▸ **Görev Yönergesi**
Lütfen aşağıdaki listenin satırlarını "Sıra" ve "Satır" sütunlarından oluşan bir Markdown tablosuna dönüştürün; boş satırları atlayın. Resimleri yanıta koymayın.

##############################

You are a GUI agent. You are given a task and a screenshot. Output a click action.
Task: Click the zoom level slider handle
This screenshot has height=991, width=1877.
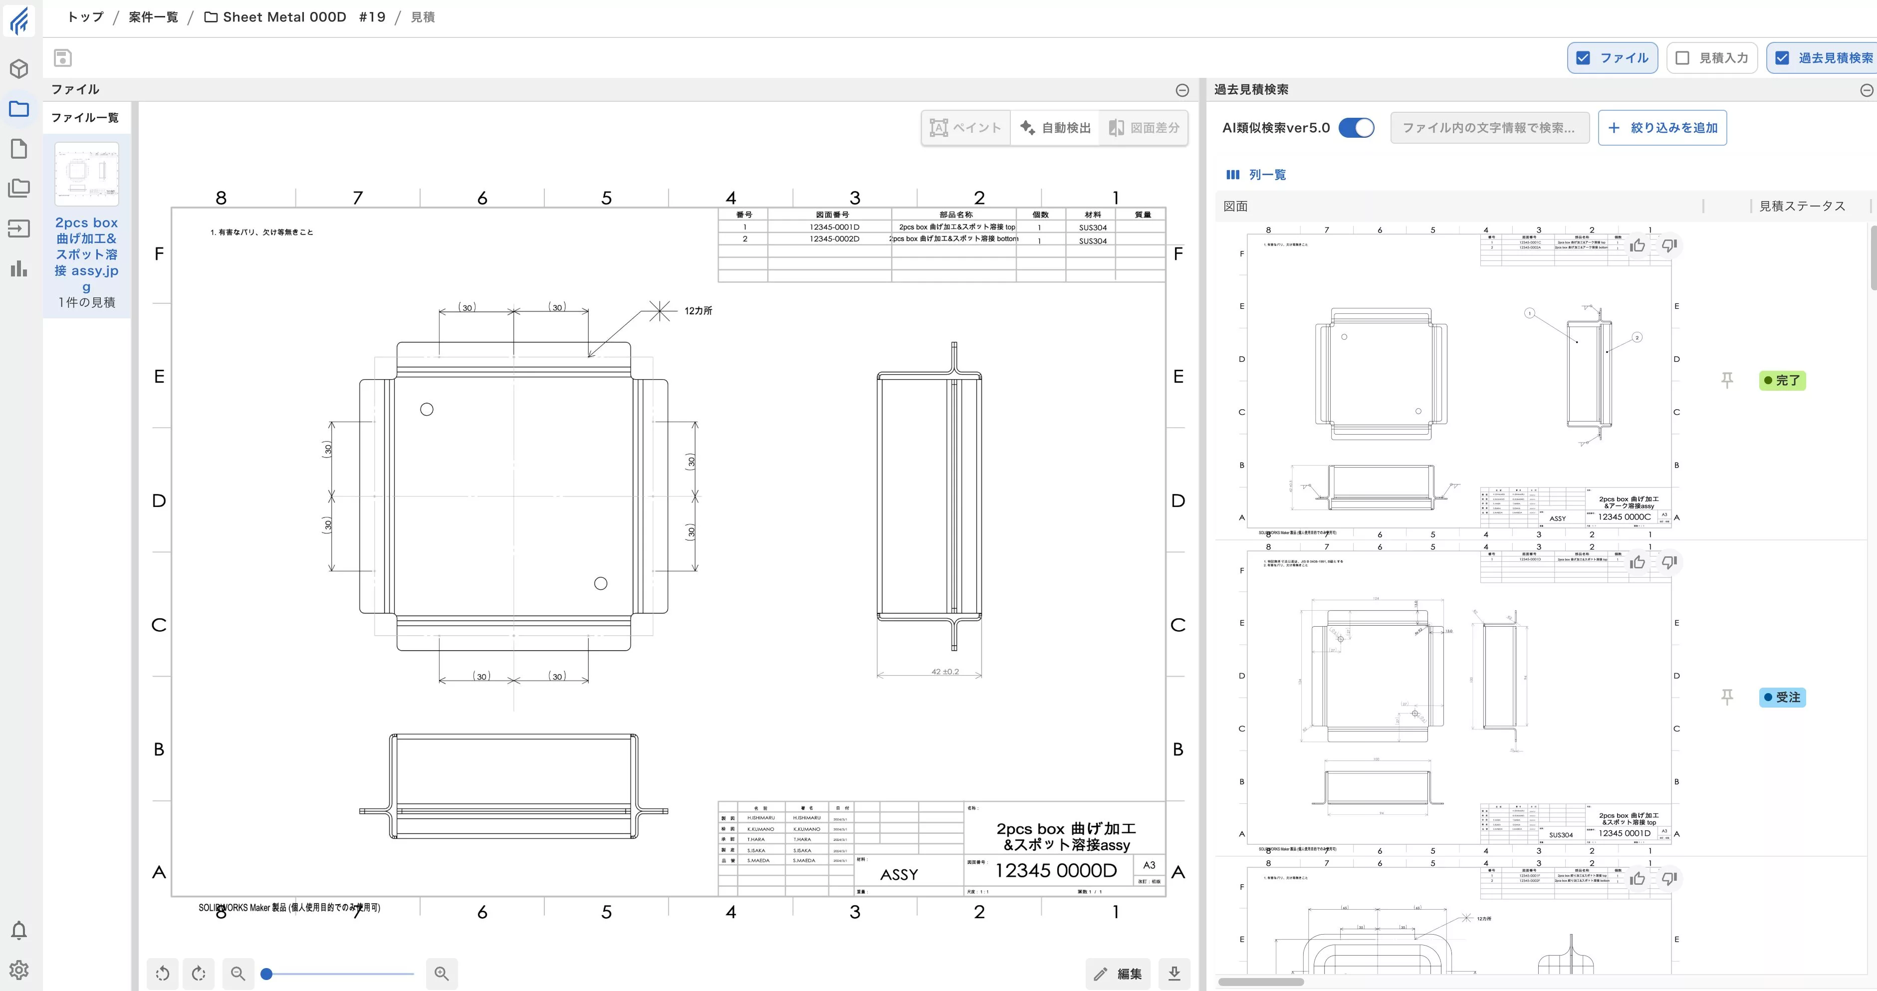(267, 974)
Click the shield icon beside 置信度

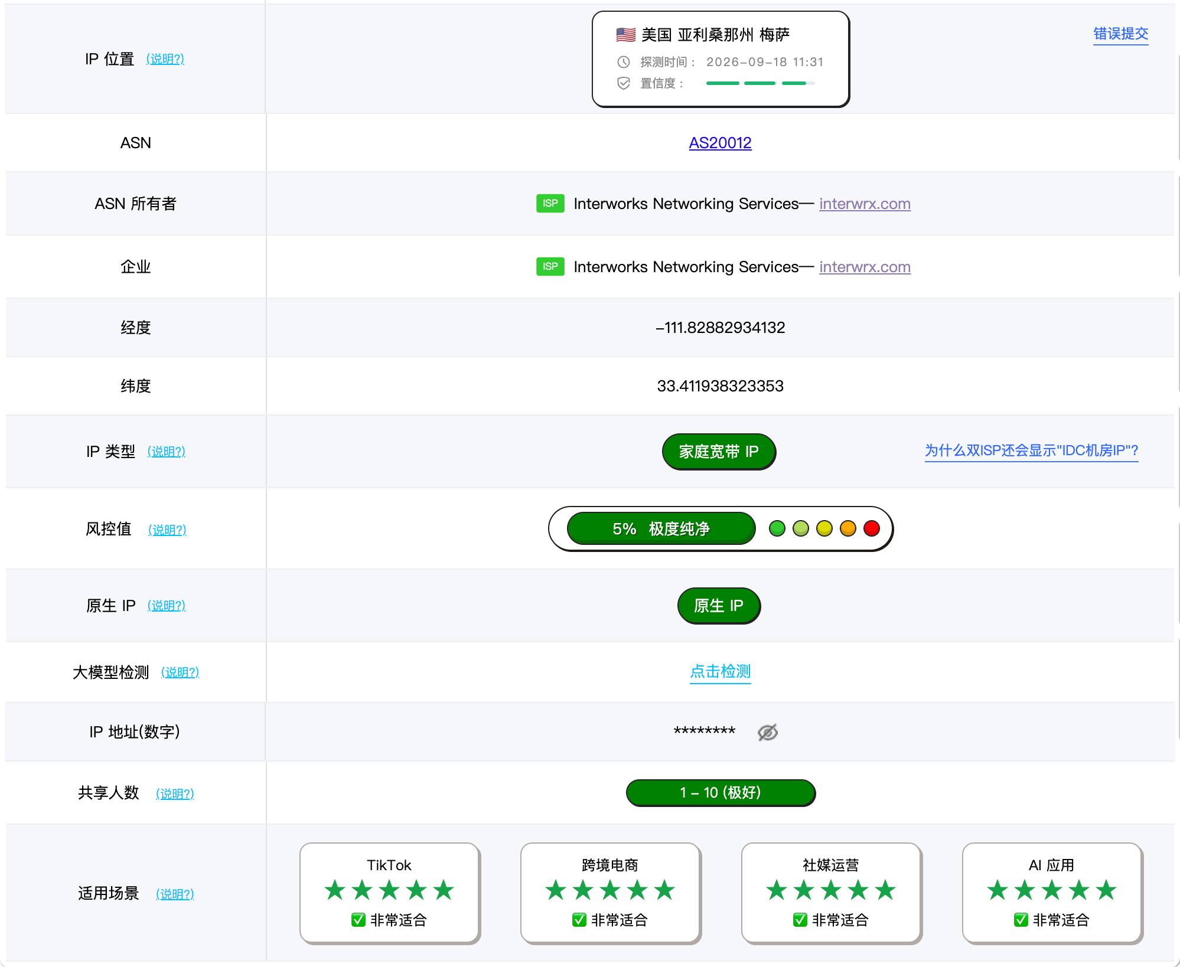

##############################

▸ **Çıktı**
| Sıra | Satır |
|---|---|
| 1 | You are a GUI agent. You are given a task and a screenshot. Output a click action. |
| 2 | Task: Click the zoom level slider handle |
| 3 | This screenshot has height=991, width=1877. |
| 4 | (267, 974) |
| 5 | Click the shield icon beside 置信度 |